▸ INSTRUCTIONS FOR THE TASK
Pictures in the material below are to be left out, and only the lines from the line with "Task: Tap 回复 on the 北京 13:52 comment" up to and including the line with "Task: Click the refresh icon near page layout" are to be written out exactly.

▸ DATA
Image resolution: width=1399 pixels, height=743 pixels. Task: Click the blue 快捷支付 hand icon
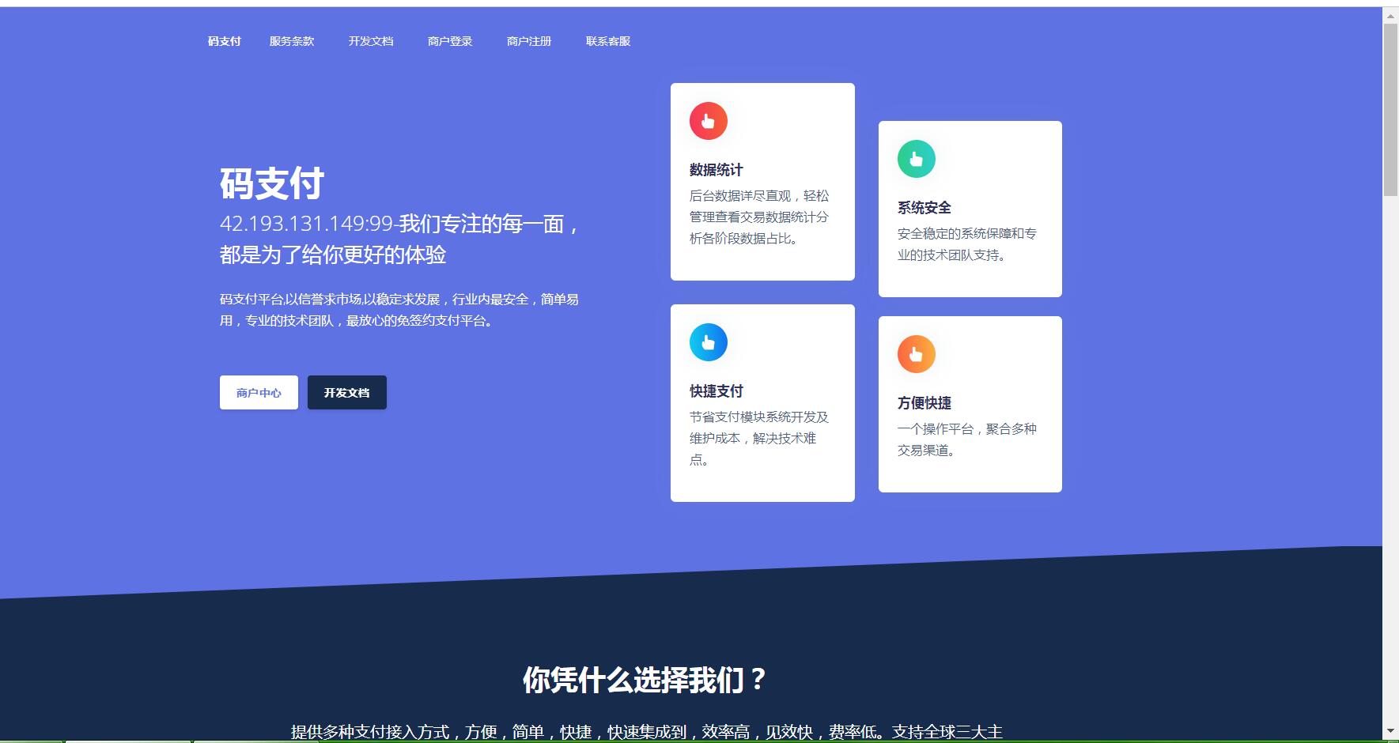click(708, 342)
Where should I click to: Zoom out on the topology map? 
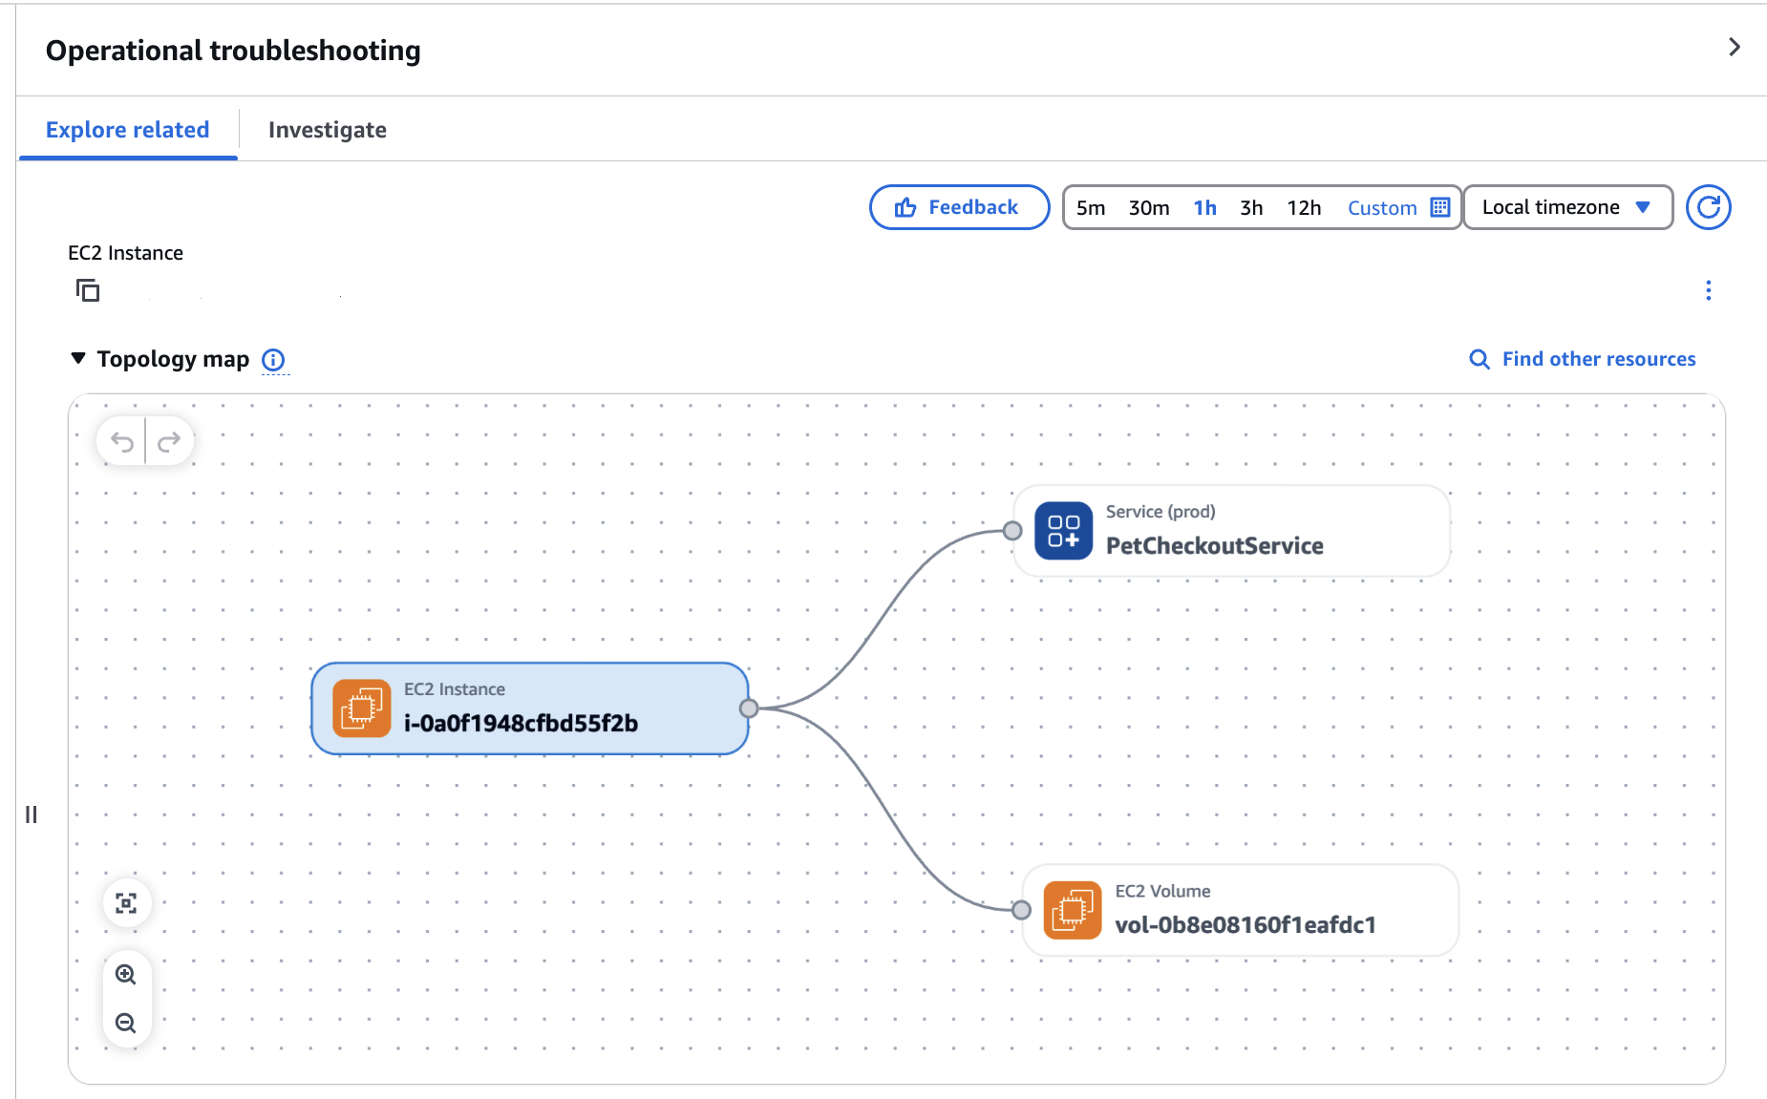126,1024
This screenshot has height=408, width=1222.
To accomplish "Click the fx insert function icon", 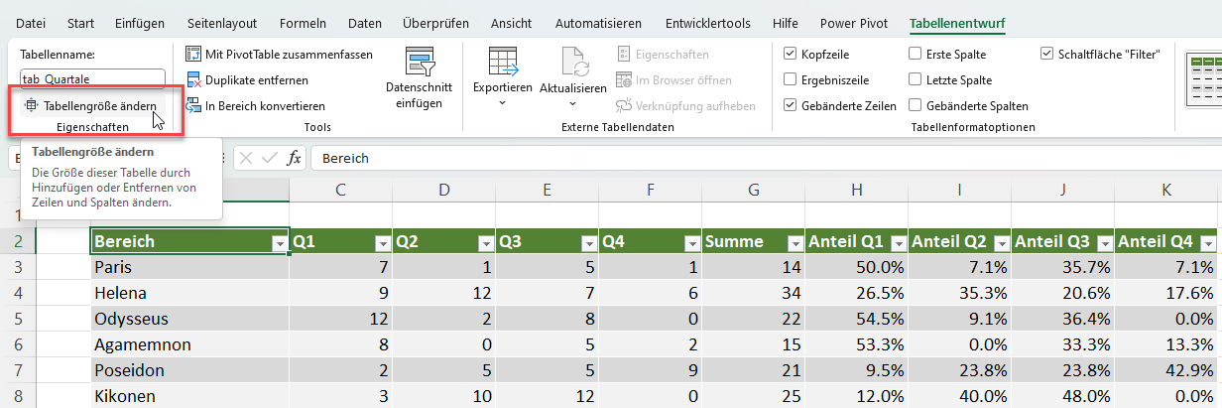I will pos(295,158).
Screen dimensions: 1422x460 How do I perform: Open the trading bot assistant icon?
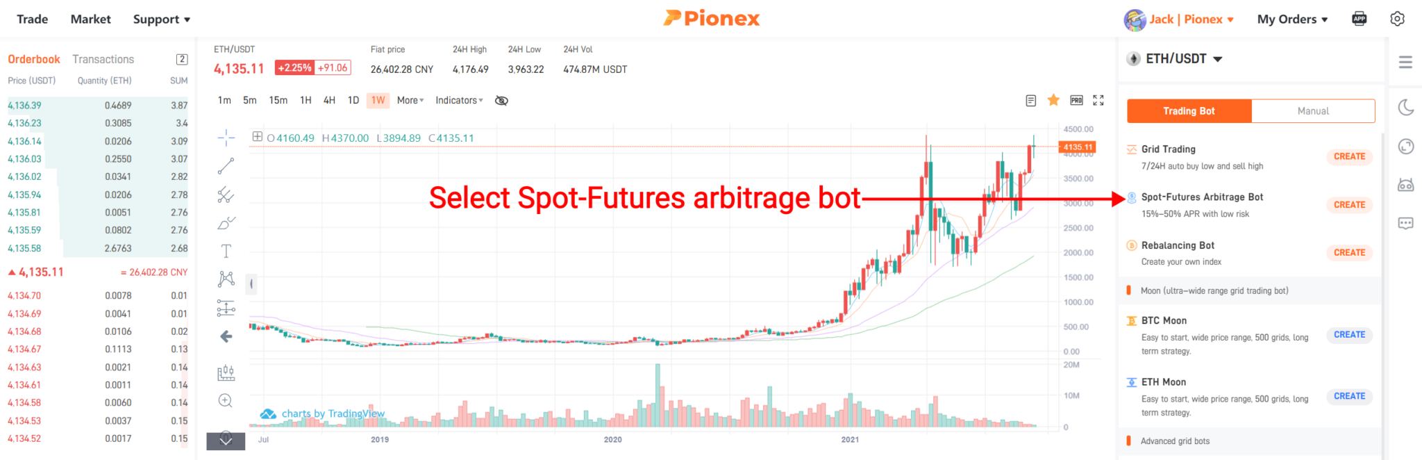click(x=1405, y=184)

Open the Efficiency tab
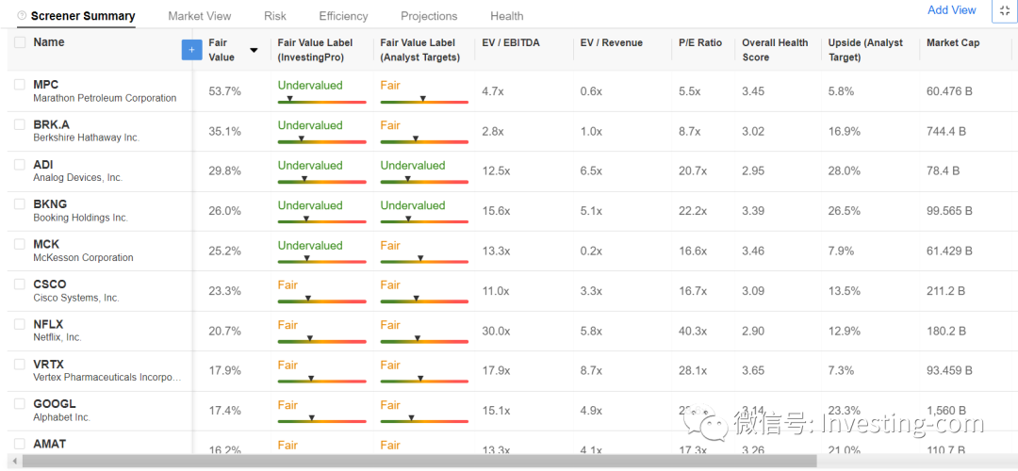point(343,16)
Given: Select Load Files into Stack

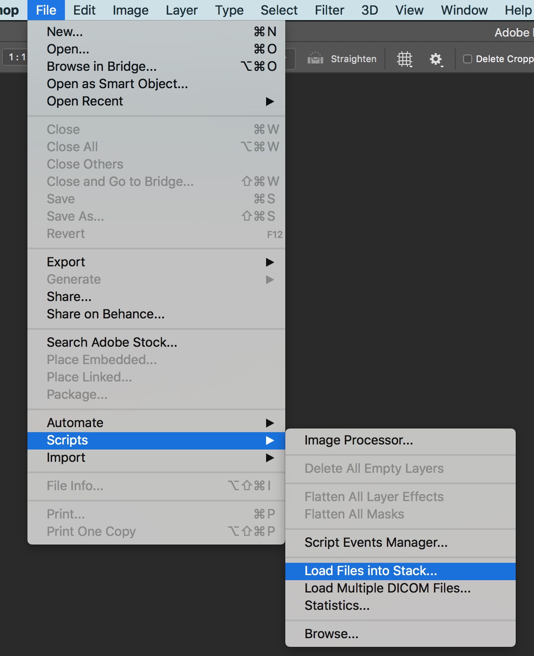Looking at the screenshot, I should pos(370,571).
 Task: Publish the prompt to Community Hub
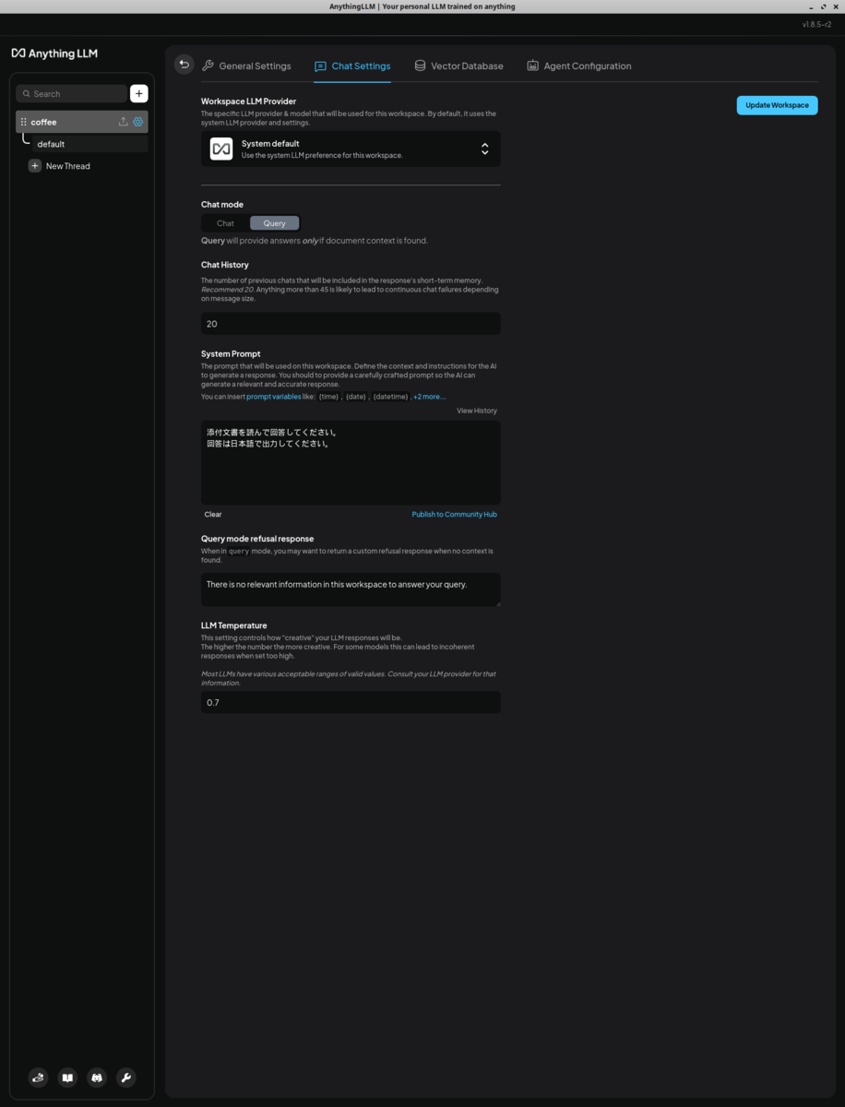pyautogui.click(x=454, y=514)
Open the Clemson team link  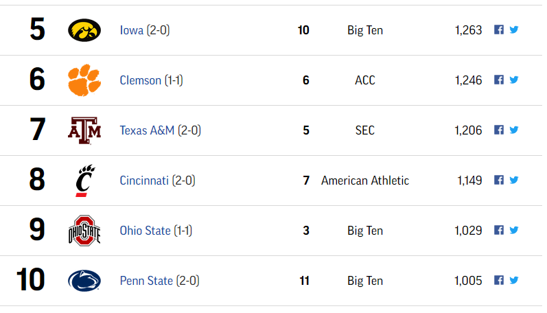pyautogui.click(x=140, y=80)
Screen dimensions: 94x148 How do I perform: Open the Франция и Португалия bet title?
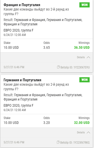(22, 5)
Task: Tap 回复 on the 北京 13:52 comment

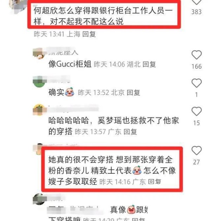Action: [x=133, y=93]
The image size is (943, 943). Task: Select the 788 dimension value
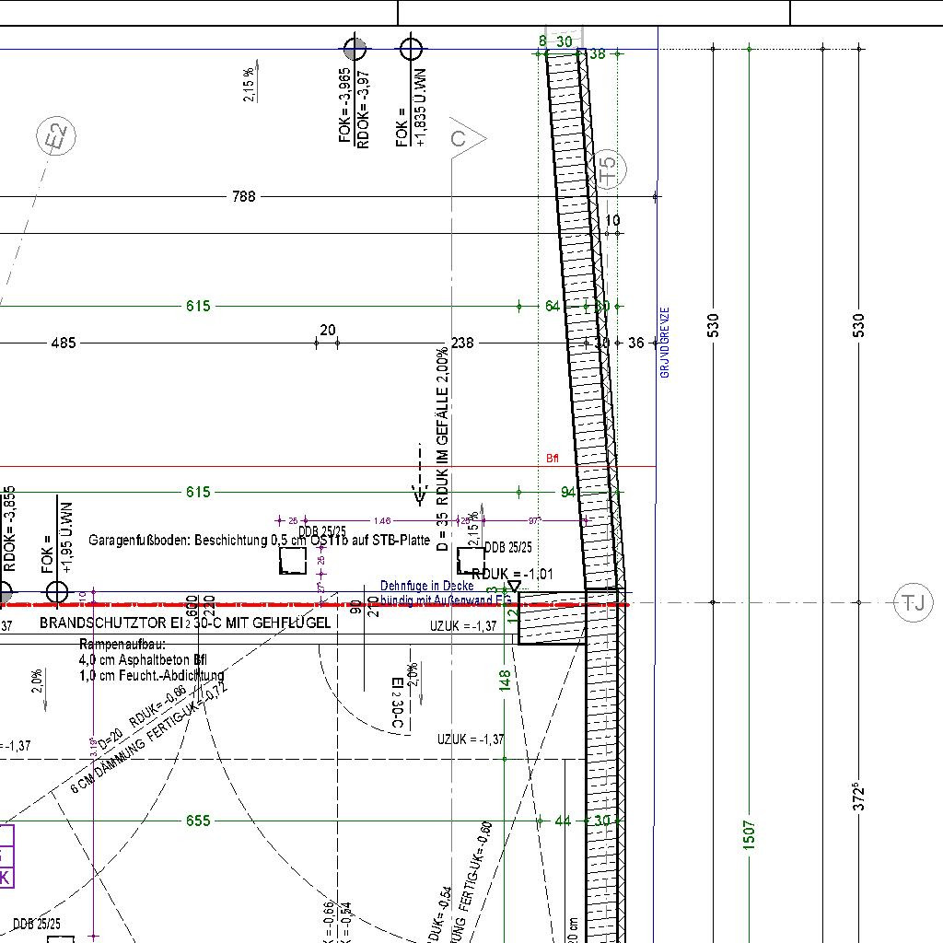[244, 196]
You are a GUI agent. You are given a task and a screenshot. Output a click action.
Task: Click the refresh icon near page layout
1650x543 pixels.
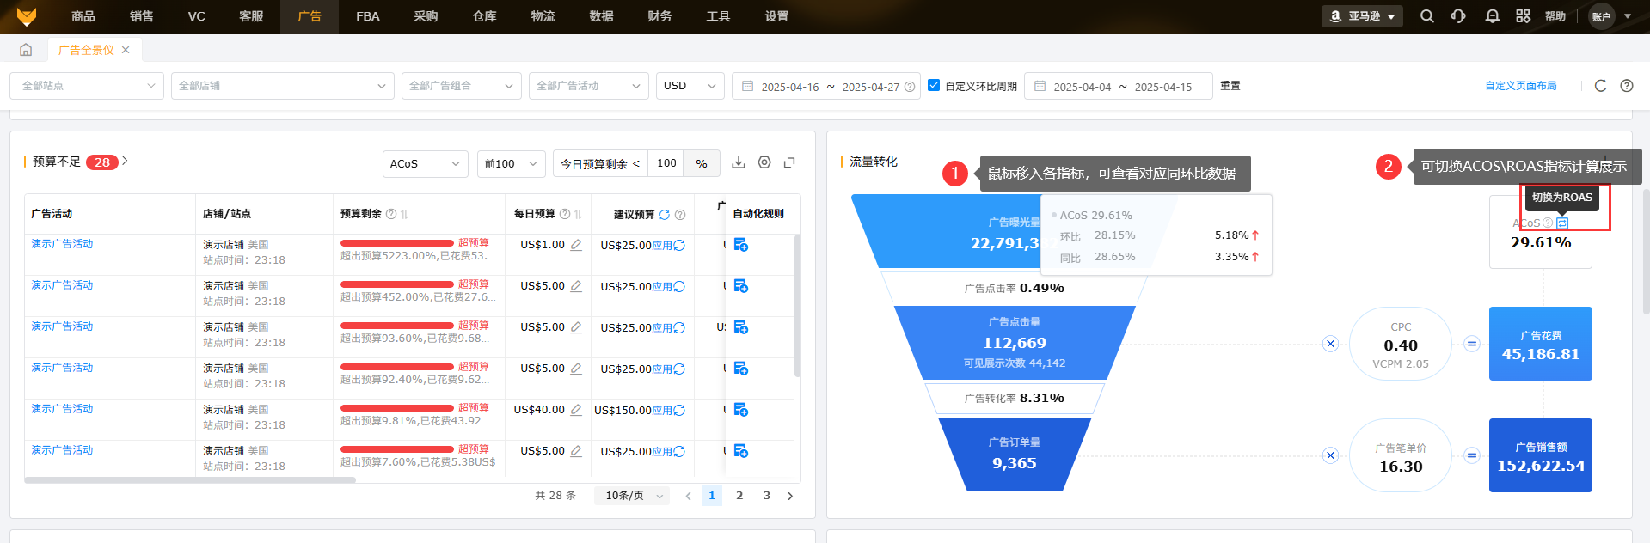(x=1600, y=86)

▸ RESPONSE AREA
Task: Tap 回复 on the 北京 13:52 comment

Action: [x=133, y=93]
The image size is (943, 943). Task: Select the 788 dimension value
[244, 196]
You are a GUI agent. You are given a task and a screenshot. Output a click action.
Task: Click the refresh icon near page layout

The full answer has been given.